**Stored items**
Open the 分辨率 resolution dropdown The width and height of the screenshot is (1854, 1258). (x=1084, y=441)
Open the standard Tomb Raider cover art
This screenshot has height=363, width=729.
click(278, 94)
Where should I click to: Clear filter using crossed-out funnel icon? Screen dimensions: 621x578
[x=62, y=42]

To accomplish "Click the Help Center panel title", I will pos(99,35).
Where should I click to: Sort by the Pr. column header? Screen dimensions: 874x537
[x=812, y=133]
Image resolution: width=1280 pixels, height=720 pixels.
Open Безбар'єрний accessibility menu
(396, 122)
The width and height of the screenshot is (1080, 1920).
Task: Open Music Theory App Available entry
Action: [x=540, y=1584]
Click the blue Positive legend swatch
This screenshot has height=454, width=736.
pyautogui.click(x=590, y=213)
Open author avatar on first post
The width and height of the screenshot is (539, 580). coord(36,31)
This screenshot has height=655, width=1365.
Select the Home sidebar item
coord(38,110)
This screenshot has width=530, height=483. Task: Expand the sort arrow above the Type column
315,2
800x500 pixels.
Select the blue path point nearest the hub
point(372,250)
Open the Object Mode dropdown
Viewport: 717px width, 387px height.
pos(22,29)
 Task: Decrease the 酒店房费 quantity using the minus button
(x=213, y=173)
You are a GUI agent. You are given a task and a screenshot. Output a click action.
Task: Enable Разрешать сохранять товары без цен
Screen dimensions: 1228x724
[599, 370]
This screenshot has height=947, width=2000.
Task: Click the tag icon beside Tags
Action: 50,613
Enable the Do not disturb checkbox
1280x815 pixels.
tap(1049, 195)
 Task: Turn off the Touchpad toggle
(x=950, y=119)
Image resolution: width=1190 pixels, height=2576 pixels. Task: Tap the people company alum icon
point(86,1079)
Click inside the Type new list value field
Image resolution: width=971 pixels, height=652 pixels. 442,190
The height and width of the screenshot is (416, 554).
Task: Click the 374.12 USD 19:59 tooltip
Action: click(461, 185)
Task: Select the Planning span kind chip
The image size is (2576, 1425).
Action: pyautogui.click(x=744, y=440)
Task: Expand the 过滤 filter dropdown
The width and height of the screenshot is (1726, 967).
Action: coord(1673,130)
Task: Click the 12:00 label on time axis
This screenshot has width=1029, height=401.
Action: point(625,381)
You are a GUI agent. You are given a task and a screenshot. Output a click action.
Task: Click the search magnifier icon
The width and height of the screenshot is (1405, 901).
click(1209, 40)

**WHAT THE TASK REQUIRES**
Beginning at the top of the entries above, output each line exactly, and end with the line in which "Image resolution: width=1280" appears.

**ANSWER AREA**
Open the 分辨率 resolution dropdown The width and height of the screenshot is (1854, 1258). (x=1084, y=441)
Open the standard Tomb Raider cover art
This screenshot has height=363, width=729.
click(278, 94)
Where should I click to: Clear filter using crossed-out funnel icon? Screen dimensions: 621x578
[x=62, y=42]

To accomplish "Click the Help Center panel title", I will pos(99,35).
Where should I click to: Sort by the Pr. column header? Screen dimensions: 874x537
[x=812, y=133]
Image resolution: width=1280 pixels, height=720 pixels.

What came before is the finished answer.